• _やること 1_: 下のプロフィールの文章から、「2025年 4月 Number」から「ー部に入ることになりました。」まで、両端も含めてそのまま書き写してください。

• _読む文章_:
株式会社PRIDESの代表取締役CEOを務める冨岡耕児です。

私の経歴は、下記になります。

冨岡耕児(とみおかこうじ)
1980年生まれ / プロコーチ歴13年

【経歴】
2003年 ヤマハ発動機ジュビロ入団(現静岡ブルーレブズ)
2009年 NTTドコモレッドハリケーンズ入団
2009年 日本代表(6cap)
2012年 立命館大学ラグビー部コーチ
※関西リーグ優勝、大学選手権で創部初の明治大学戦勝利に貢献
2015年 JR西日本ラグビー部コーチ
※週2回の練習でリーグ戦8位から準優勝、創部初・大阪府警戦の勝利に貢献
2016年 15人制女子日本代表コーチ
※アジア選手権で6年ぶりカザフスタン戦勝利に貢献
2024年 立命館大学アメリカンフットボール部組織開発コーチ就任
※9年ぶり日本一に貢献
2025年 プロバスケットボールチームの神戸ストークスの組織開発コーチ就任
   ハンドボールリーグ・リーグHブレイブキングス刈谷組織開発コーチ就任

【メディア掲載】
2014年10月 J SPORTS コラム&ニュース
2021年12月 茨木市WEB広報誌
2024年12月 4years.
2025年 4月 Number

生まれは大阪で、小学校の時はバスケットボールと町内のソフトボールクラブで活動していました。
中学校と高校は、啓光学園・中学校高等学校(現 常翔啓光学園中学校高等学校)に進学しましたが、当時、学校にバスケ部が無く、仲の良かった友人に誘われたのをきっかけにラグビー部に入ることになりました。

抜き出した記録
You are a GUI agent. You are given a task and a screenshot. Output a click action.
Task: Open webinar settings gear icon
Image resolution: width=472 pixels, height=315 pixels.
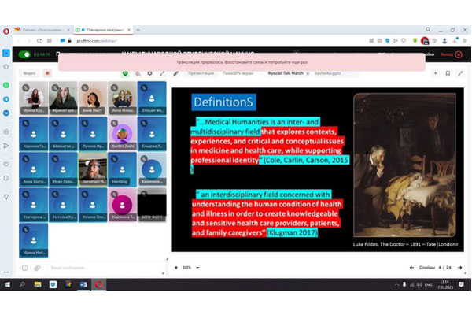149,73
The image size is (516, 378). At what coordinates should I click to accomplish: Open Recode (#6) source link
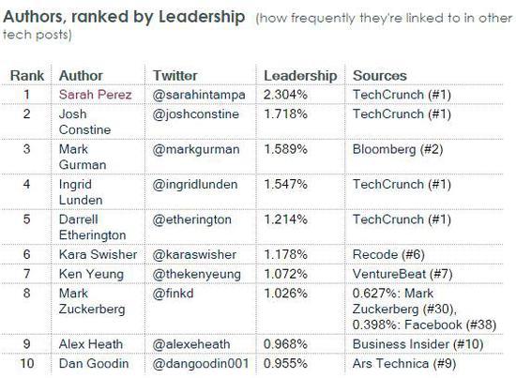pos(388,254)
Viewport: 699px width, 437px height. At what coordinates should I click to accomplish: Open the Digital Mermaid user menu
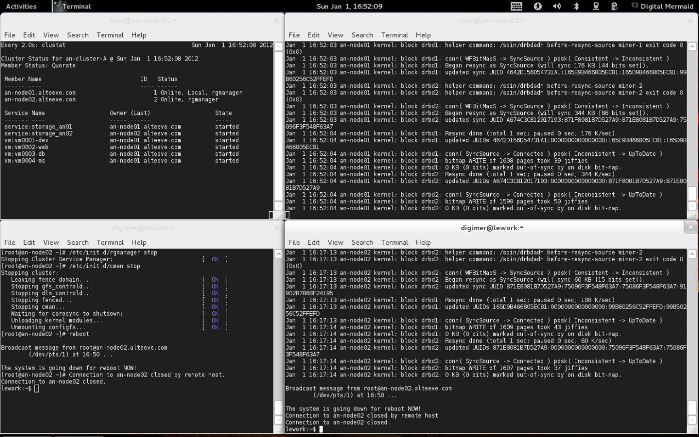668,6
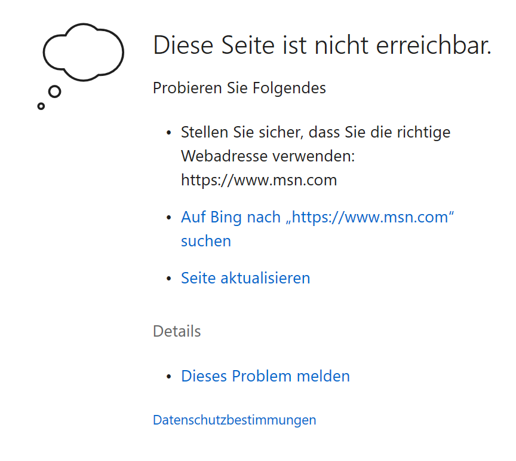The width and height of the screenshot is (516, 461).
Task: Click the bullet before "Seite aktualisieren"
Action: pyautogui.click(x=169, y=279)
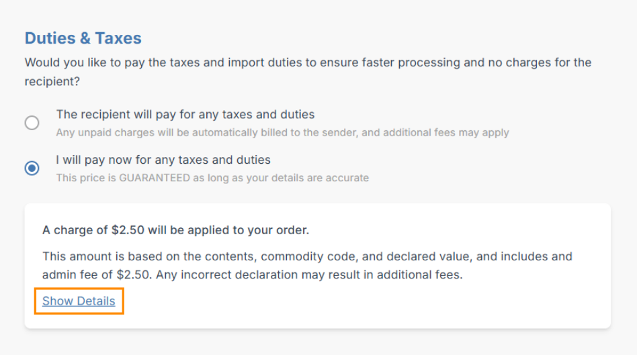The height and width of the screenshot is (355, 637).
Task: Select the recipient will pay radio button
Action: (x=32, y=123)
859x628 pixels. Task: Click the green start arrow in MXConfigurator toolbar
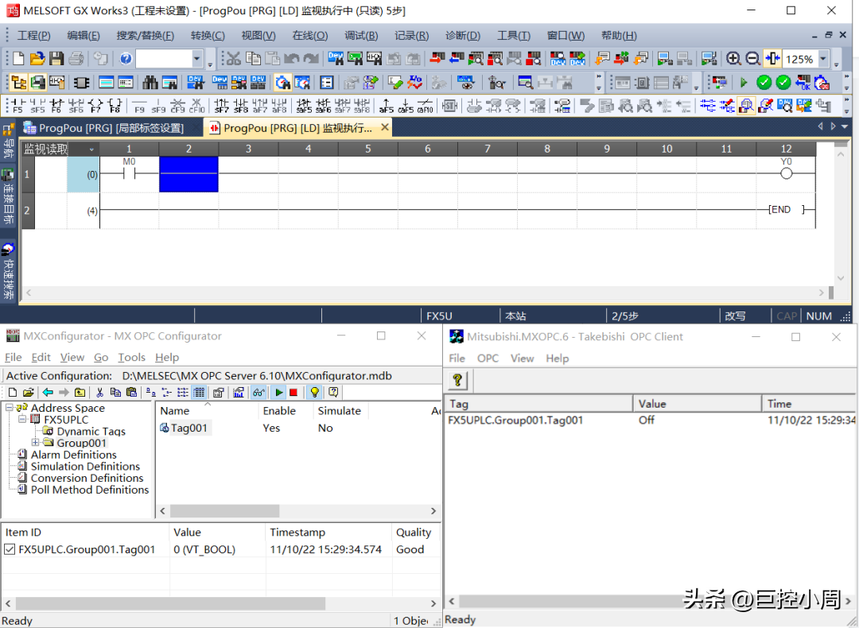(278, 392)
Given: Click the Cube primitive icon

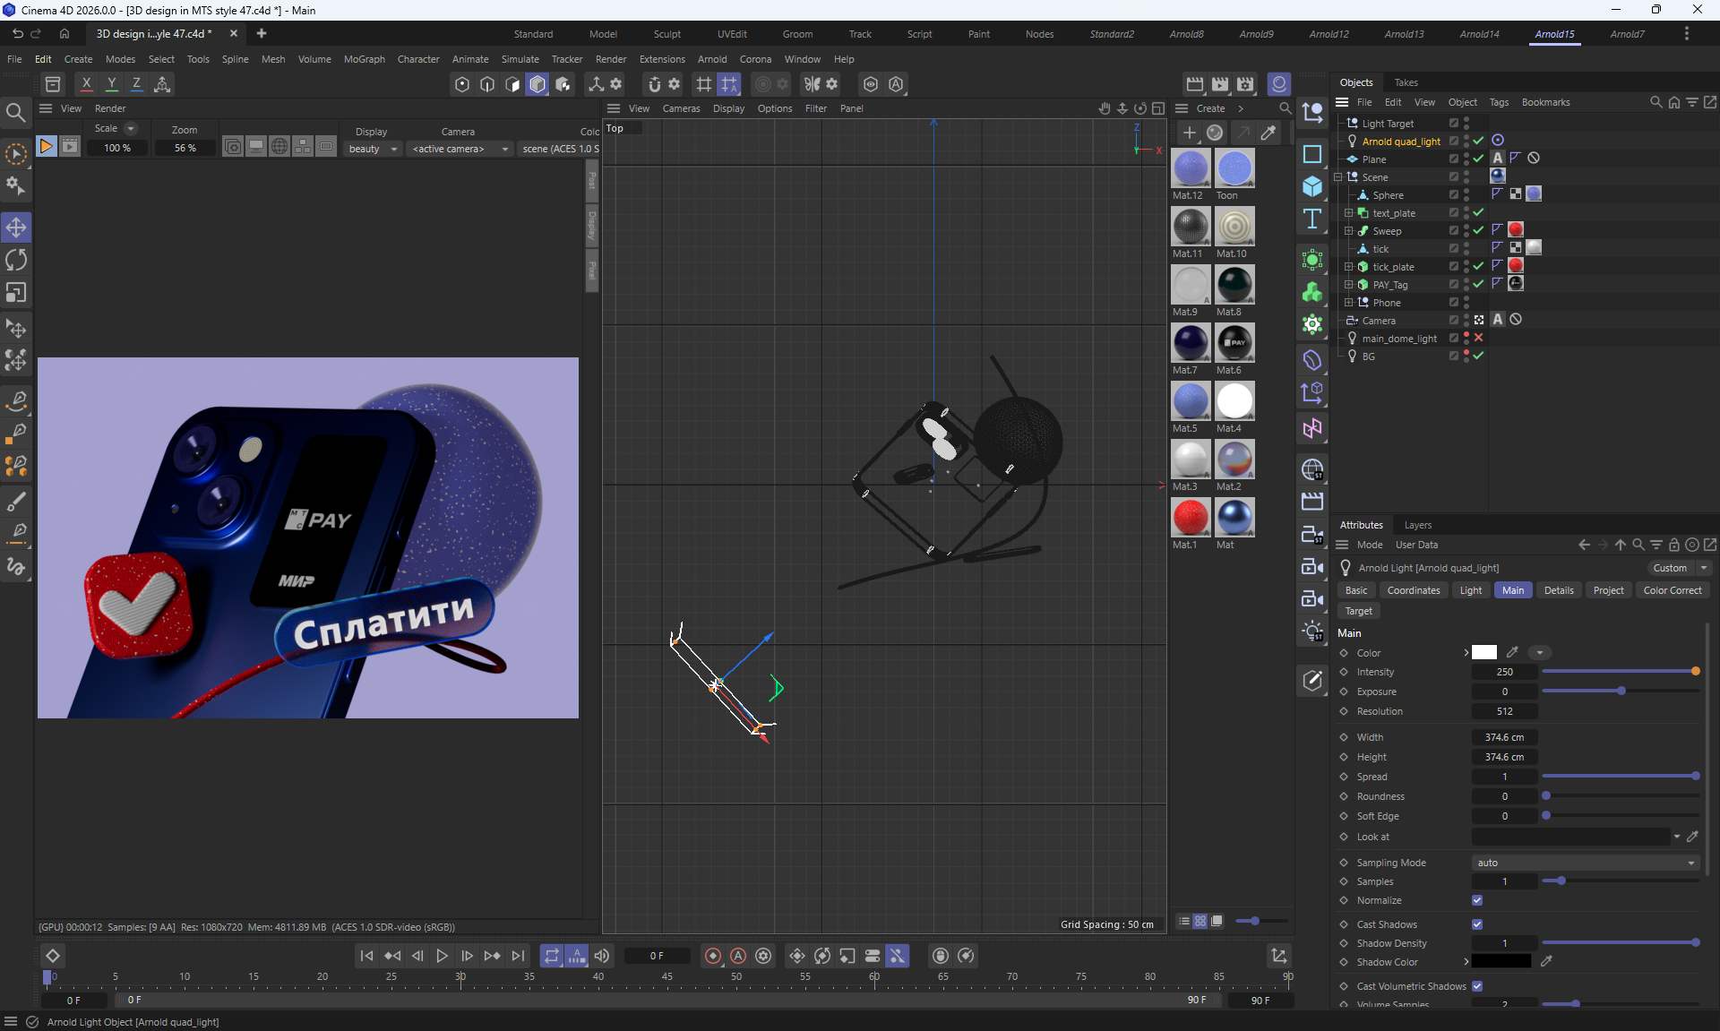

• _やること 2_: 上の記録のうち、「The image size」がある行から記録の終わりまでを、最初と最後の行も含めてそのまま抜き出してください。画像は答えに入れないでください。

• _正しい答え 1_:
2025年 4月 Number

生まれは大阪で、小学校の時はバスケットボールと町内のソフトボールクラブで活動していました。
中学校と高校は、啓光学園・中学校高等学校(現 常翔啓光学園中学校高等学校)に進学しましたが、当時、学校にバスケ部が無く、仲の良かった友人に誘われたのをきっかけにラグビー部に入ることになりました。

• _正しい答え 2_:
The image size is (516, 378). At what coordinates should I click to accomplish: Open Recode (#6) source link
pos(388,254)
Viewport: 699px width, 437px height. At what coordinates should I click to accomplish: Open the Digital Mermaid user menu
668,6
The width and height of the screenshot is (516, 461).
Task: Click the bullet before "Seite aktualisieren"
Action: pyautogui.click(x=169, y=279)
The height and width of the screenshot is (355, 637).
Task: Select the recipient will pay radio button
Action: (x=32, y=123)
859x628 pixels. Task: Click the green start arrow in MXConfigurator toolbar
(278, 392)
Given: Click the Cube primitive icon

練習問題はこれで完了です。